### Record extracts

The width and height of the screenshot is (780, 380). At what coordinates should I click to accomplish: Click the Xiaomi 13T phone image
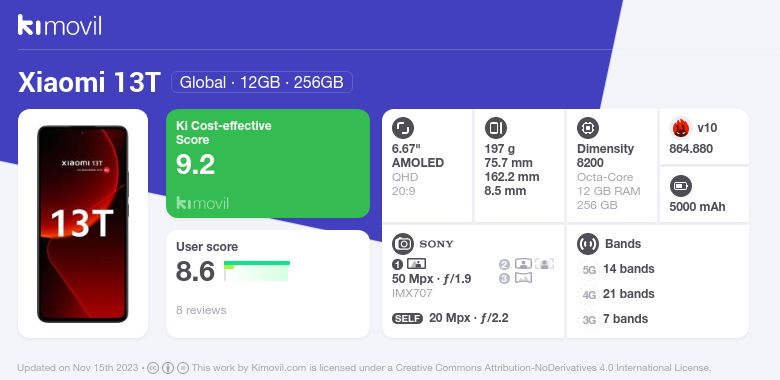pos(83,224)
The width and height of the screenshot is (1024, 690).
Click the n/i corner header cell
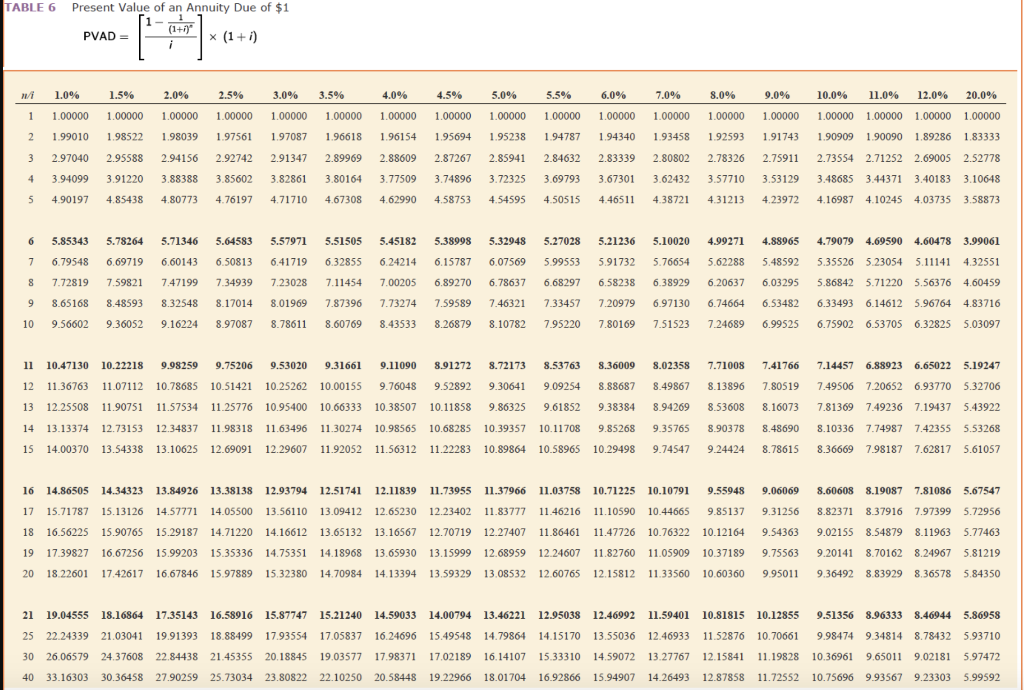coord(28,95)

### What this task involves
Convert everything from the line containing "The width and height of the screenshot is (1024, 690)." down through the last of the lines above into a JSON list of strings, with one string per line and blank lines omitted. Leave the pictures out of the list.

### Completed exercise
[
  "The width and height of the screenshot is (1024, 690).",
  "Click the n/i corner header cell",
  "coord(28,95)"
]